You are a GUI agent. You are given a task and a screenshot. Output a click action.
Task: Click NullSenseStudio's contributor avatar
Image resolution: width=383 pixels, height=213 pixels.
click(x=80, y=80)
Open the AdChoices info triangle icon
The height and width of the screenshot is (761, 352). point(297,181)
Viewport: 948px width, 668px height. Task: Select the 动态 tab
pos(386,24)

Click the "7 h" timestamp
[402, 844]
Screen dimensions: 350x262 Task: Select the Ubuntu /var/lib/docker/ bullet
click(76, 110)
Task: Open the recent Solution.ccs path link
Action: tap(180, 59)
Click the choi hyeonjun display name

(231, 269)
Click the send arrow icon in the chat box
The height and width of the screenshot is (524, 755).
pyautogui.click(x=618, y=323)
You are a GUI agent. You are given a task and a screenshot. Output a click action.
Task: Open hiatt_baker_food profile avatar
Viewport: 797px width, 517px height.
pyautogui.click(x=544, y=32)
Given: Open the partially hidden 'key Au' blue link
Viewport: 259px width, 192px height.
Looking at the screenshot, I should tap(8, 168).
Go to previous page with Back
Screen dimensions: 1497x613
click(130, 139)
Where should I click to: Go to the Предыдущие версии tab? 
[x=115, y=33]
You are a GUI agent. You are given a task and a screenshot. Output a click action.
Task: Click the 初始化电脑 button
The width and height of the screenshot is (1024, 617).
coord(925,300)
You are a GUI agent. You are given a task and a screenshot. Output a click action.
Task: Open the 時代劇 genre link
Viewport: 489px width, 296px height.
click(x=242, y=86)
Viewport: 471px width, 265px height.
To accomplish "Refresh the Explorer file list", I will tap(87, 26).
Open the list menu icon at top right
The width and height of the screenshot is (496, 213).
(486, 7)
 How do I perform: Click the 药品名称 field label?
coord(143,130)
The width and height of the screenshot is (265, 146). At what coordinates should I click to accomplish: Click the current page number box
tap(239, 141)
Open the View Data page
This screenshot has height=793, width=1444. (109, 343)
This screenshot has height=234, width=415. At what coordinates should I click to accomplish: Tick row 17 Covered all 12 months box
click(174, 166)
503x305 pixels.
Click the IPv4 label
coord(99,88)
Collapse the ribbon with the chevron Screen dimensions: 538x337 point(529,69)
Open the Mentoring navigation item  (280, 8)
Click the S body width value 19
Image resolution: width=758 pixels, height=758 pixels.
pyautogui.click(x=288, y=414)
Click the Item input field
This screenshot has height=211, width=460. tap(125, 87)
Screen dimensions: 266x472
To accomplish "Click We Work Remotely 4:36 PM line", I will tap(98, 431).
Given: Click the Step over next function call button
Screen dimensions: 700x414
========
Start to finish, give the listing again exactly.

__Exercise result__:
You are a GUI agent. You are given a task and a screenshot. Output a click action.
Task: Click NullSenseStudio's contributor avatar
Image resolution: width=383 pixels, height=213 pixels.
click(x=80, y=80)
Open the AdChoices info triangle icon
The height and width of the screenshot is (761, 352). point(297,181)
Viewport: 948px width, 668px height. Task: Select the 动态 tab
pos(386,24)

Click the "7 h" timestamp
[402, 844]
Screen dimensions: 350x262 Task: Select the Ubuntu /var/lib/docker/ bullet
click(76, 110)
Task: Open the recent Solution.ccs path link
Action: tap(180, 59)
Click the choi hyeonjun display name

(231, 269)
Click the send arrow icon in the chat box
The height and width of the screenshot is (524, 755).
pyautogui.click(x=618, y=323)
You are a GUI agent. You are given a task and a screenshot. Output a click action.
Task: Open hiatt_baker_food profile avatar
Viewport: 797px width, 517px height.
pyautogui.click(x=544, y=32)
Given: Open the partially hidden 'key Au' blue link
Viewport: 259px width, 192px height.
Looking at the screenshot, I should tap(8, 168).
Go to previous page with Back
Screen dimensions: 1497x613
click(130, 139)
Where should I click to: Go to the Предыдущие версии tab? 
[x=115, y=33]
You are a GUI agent. You are given a task and a screenshot. Output a click action.
Task: Click the 初始化电脑 button
The width and height of the screenshot is (1024, 617).
coord(925,300)
You are a GUI agent. You are given a task and a screenshot. Output a click action.
Task: Open the 時代劇 genre link
Viewport: 489px width, 296px height.
click(x=242, y=86)
Viewport: 471px width, 265px height.
To accomplish "Refresh the Explorer file list", I will tap(87, 26).
Open the list menu icon at top right
The width and height of the screenshot is (496, 213).
(486, 7)
 How do I perform: Click the 药品名称 field label?
coord(143,130)
The width and height of the screenshot is (265, 146). At what coordinates should I click to accomplish: Click the current page number box
tap(239, 141)
Open the View Data page
This screenshot has height=793, width=1444. (109, 343)
This screenshot has height=234, width=415. At what coordinates should I click to accomplish: Tick row 17 Covered all 12 months box
click(174, 166)
503x305 pixels.
Click the IPv4 label
coord(99,88)
Collapse the ribbon with the chevron Screen dimensions: 538x337 point(529,69)
Open the Mentoring navigation item  (280, 8)
Click the S body width value 19
Image resolution: width=758 pixels, height=758 pixels.
pyautogui.click(x=288, y=414)
Click the Item input field
This screenshot has height=211, width=460. tap(125, 87)
Screen dimensions: 266x472
To accomplish "Click We Work Remotely 4:36 PM line", I will tap(98, 431).
Given: Click the Step over next function call button
Screen dimensions: 700x414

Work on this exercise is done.